The September 2005 issue of the Behavior Therapist features a special series of articles on treating co-morbid addictive behaviors in "Indigenous, African, Hispanic, and Asian American Groups." Each short article starts with a list of "Top Ten Recommendations" which I'll recap below:

American Indians and Alasks Natives (Blume, 2005)
  1. One size will not fit all.
  2. Traditional medicine practices may be preferred.
  3. Respectful noncompliance.
  4. Language.
  5. Fatalism.
  6. Sickness: a symptom of something else.
  7. The cultural meaning of the behavior.
  8. Spirit world and dreams.
  9. Soul wounds.
  10. Walking in beauty and peace.

African Americans (McNair, 2005)
  1. Actively integrate the client's experiences of race, ethnicity, and culture into therapy.
  2. Directly address racism and discrimination in the client's life.
  3. Conceptualize racisim and discrimination as "triggers" for addictive behavior as well as relapse.
  4. Evaluate the role of racism as a mediator between the client's comorbid disorder and substance abuse.
  5. Address culturally-relevant factors related to initiation of substance use.
  6. Assess the cultural context of substance use.
  7. Assess the cultural context of the comorbid disorder.
  8. Examine the client's engagement in therapy in order to enhance completion of therapy.
  9. Consider the role of gender and race interactions, e.g., women with PTSD related to sexual trauma who also engage in addictive behaviors.
  10. Address potential HIV risk, particularly in women who use cocaine and alcohol.

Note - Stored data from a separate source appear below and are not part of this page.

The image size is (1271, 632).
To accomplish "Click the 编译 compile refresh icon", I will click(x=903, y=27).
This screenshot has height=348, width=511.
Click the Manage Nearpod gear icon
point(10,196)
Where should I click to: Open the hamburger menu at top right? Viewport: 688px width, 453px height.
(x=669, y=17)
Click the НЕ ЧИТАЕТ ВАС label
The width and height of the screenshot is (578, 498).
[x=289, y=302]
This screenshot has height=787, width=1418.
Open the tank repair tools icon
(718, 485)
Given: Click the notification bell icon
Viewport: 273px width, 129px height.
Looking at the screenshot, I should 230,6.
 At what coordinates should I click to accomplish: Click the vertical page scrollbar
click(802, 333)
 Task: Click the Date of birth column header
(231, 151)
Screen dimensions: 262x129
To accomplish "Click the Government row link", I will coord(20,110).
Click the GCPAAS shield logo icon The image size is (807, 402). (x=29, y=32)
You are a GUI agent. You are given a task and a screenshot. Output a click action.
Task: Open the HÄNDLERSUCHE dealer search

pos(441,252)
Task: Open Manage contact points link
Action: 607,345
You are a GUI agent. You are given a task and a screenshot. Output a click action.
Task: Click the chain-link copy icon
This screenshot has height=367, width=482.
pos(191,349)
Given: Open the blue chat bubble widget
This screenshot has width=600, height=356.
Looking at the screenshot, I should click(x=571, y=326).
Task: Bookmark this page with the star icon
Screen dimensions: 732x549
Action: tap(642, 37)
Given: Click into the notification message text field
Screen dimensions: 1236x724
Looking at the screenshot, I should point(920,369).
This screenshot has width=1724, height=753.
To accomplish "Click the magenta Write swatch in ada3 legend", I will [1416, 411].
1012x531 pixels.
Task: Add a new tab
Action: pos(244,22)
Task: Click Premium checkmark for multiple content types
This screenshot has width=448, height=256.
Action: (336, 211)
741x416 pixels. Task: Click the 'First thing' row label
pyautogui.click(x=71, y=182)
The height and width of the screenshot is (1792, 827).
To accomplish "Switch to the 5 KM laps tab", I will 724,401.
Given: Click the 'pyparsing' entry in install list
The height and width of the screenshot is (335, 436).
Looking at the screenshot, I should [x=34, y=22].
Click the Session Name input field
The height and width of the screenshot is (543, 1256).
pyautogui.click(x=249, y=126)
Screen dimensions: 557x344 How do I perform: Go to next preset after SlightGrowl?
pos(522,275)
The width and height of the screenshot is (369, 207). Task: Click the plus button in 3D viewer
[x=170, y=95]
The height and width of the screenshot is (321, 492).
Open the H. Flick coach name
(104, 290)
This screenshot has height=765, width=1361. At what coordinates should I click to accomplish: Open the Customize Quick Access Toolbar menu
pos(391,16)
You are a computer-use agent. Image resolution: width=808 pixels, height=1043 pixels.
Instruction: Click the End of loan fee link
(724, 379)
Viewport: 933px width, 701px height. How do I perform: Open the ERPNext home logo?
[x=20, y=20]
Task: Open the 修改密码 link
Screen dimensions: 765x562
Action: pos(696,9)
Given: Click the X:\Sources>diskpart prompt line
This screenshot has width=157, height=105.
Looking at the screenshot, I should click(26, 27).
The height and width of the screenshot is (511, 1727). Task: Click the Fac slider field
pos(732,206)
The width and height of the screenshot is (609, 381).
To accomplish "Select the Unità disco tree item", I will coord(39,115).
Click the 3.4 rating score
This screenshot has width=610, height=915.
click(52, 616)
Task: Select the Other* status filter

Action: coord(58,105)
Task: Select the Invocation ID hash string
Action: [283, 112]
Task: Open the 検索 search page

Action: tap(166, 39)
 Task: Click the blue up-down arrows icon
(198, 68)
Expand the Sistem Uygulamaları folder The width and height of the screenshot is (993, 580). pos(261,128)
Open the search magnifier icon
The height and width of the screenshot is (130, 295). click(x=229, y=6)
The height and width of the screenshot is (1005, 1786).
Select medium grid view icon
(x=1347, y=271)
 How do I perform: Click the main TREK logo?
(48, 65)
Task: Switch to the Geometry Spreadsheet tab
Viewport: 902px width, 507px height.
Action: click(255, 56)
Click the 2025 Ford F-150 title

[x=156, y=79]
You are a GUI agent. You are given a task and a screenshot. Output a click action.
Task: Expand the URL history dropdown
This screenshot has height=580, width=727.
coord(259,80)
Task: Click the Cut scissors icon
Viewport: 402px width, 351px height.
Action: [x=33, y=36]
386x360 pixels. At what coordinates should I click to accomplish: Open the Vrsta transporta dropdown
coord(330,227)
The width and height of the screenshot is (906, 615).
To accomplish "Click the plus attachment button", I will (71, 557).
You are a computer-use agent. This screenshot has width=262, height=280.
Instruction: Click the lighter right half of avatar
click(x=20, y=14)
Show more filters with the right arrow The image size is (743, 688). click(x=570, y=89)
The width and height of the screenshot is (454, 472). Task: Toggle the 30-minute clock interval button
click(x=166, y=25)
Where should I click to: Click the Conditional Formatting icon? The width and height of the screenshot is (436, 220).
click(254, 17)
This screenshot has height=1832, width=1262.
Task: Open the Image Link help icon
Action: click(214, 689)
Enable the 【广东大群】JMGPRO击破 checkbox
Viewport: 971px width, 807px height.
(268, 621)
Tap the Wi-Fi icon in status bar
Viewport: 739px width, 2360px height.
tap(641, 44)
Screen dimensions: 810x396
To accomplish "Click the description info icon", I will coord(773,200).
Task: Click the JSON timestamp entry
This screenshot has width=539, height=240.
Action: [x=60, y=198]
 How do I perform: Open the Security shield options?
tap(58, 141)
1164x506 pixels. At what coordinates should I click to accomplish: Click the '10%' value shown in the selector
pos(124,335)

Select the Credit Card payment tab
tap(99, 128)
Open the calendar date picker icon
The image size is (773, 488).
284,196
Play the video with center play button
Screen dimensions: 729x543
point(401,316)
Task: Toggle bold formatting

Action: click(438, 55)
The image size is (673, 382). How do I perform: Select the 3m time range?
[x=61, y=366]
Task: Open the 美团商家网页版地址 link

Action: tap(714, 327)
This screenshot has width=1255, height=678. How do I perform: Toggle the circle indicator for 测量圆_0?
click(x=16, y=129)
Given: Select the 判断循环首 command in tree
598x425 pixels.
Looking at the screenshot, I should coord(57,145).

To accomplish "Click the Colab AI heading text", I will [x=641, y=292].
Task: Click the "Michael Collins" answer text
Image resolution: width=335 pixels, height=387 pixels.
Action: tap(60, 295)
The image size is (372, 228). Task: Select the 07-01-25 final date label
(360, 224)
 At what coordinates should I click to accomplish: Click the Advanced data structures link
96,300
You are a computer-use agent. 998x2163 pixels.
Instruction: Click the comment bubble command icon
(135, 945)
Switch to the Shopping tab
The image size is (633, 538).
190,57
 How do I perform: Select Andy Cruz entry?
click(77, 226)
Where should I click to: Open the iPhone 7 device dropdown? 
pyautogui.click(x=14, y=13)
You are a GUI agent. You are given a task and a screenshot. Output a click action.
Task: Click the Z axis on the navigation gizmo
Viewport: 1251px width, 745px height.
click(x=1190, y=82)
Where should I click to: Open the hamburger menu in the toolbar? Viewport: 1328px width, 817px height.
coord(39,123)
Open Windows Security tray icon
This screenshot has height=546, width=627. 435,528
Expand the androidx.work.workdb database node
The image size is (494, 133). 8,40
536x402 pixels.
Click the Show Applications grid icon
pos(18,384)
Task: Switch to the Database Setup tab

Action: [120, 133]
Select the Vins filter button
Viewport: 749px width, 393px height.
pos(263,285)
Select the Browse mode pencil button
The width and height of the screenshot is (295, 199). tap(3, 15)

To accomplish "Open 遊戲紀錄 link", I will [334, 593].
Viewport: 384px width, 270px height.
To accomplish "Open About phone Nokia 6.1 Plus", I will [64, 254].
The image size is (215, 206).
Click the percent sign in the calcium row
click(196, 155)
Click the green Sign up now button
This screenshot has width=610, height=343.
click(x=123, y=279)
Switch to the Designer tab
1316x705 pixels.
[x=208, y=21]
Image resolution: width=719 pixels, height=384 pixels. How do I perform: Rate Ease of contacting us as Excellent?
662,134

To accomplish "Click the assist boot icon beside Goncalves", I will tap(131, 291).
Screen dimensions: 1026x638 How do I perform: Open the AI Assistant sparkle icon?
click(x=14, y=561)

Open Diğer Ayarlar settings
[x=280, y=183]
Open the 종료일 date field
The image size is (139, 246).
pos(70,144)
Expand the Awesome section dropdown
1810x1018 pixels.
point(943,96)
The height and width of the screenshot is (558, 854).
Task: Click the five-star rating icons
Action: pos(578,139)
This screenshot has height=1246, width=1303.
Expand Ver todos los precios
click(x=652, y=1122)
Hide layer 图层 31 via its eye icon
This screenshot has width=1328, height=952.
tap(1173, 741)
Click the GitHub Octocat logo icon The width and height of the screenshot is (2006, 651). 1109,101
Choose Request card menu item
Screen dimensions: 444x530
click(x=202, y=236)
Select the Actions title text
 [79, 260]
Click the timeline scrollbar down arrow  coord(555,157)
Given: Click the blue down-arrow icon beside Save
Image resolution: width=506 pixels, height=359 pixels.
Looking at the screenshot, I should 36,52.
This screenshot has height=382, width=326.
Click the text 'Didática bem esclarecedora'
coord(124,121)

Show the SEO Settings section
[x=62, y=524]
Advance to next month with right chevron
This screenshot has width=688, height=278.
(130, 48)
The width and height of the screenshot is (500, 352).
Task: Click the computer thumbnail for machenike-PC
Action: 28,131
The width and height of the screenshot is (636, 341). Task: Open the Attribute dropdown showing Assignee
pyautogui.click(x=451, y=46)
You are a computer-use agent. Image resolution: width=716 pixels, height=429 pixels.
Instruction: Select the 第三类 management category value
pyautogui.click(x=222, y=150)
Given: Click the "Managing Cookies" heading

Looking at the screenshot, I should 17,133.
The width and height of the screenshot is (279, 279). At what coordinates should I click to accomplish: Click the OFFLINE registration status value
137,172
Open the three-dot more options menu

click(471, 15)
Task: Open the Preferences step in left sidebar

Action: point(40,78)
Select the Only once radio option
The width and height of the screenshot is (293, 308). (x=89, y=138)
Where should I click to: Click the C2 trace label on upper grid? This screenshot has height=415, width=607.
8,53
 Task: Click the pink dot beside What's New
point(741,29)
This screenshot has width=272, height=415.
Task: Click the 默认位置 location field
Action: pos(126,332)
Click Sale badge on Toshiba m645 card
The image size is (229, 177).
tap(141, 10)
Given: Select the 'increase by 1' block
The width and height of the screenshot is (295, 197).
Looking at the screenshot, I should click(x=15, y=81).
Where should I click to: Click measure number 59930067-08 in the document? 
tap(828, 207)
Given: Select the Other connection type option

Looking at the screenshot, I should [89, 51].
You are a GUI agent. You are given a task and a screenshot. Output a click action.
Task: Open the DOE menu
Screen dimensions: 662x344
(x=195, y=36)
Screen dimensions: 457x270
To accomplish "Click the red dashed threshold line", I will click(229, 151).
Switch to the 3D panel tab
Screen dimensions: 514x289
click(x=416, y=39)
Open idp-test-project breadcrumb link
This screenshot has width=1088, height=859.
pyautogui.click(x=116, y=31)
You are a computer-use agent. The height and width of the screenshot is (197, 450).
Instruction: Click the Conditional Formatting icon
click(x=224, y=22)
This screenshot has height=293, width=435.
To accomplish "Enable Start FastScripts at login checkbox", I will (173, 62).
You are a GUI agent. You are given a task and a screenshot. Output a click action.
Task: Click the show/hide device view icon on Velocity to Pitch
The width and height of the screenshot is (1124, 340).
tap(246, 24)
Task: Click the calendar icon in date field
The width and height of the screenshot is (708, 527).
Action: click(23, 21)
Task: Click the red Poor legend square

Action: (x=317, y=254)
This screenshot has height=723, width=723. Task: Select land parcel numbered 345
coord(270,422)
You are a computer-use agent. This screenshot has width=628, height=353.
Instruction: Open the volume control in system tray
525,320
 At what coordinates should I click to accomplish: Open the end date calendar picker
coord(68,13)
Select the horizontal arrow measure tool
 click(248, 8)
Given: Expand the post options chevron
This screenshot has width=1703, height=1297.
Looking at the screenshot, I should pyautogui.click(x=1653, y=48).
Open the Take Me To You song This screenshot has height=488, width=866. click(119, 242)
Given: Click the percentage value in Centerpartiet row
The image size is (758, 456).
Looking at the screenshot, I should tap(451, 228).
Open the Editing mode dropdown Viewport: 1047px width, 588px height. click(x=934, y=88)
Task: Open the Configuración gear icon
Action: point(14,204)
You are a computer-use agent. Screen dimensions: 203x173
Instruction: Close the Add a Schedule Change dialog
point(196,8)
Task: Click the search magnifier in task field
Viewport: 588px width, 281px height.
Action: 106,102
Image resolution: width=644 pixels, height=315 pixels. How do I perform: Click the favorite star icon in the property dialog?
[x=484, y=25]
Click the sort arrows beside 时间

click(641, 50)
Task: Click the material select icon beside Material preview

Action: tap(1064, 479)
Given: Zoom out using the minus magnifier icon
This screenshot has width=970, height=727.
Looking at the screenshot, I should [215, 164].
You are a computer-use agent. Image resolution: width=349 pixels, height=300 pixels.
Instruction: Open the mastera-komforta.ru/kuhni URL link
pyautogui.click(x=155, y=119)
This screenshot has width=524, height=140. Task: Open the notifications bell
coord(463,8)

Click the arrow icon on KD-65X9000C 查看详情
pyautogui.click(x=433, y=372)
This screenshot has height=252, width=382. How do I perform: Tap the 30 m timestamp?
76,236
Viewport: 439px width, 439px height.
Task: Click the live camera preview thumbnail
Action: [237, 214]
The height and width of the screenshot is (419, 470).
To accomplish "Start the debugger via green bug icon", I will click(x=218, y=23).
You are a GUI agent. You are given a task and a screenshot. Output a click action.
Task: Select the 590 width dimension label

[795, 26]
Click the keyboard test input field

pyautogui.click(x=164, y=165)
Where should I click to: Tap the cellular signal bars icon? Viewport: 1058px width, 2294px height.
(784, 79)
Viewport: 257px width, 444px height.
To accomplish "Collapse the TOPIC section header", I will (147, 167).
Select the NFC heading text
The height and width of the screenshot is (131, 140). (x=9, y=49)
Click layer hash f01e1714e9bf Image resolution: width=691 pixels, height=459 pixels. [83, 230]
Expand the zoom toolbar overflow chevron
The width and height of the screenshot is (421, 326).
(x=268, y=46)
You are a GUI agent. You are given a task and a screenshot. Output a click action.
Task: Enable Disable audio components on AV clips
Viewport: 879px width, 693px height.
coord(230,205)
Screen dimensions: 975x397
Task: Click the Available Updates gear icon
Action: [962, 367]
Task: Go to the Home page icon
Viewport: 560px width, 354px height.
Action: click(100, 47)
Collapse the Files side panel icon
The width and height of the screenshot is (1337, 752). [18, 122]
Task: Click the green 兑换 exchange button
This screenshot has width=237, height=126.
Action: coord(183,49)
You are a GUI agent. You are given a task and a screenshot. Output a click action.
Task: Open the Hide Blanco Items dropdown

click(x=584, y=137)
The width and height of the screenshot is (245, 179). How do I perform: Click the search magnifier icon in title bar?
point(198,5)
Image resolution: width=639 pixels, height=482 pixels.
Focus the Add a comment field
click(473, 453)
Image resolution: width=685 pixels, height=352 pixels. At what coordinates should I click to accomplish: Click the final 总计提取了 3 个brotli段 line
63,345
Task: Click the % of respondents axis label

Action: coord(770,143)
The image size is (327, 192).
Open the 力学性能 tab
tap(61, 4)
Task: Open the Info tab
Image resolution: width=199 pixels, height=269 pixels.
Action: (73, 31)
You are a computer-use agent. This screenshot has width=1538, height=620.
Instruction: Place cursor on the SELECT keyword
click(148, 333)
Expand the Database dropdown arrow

Asian Americans (Hall, 2005)
  1. One size doesn't fit all.
  2. Only penguins look alike.
  3. Some Asian Americans believe in a genetic etiology of problems.
  4. Some Asian Americans believe in a psychosocial etiology of problems.
  5. There are limited data on comorbidity in Asian Americans.
  6. Treatment is a form of acculturation.
  7. Acculturation in treatment can be coercive.
  8. Matching treatment with client etiological beliefs may be effective.
  9. Clients having genetic etiological beliefs may benefit from a medical solution.
  10. Clients having psychosocial etiological beliefs may benefit from a psychosocial solution.

Hispanics (Castro, 2005)
  • Assess the duration, severity, and type of psychiatric and substance abuse disorders.
  • Consider within-group heterogeniety as related to levels of acculturation.
  • Examine cultural orientations, personal identities, and ethnic pride.
  • Consider traditionalism in cultural life views.
  • Examine cultural and other forms of personal identity.
  • Assess feelings of discrimination and victimization.
  • Consider motivations for recovery and risk of relapse.
  • Examine family connectedness and social support or its absence.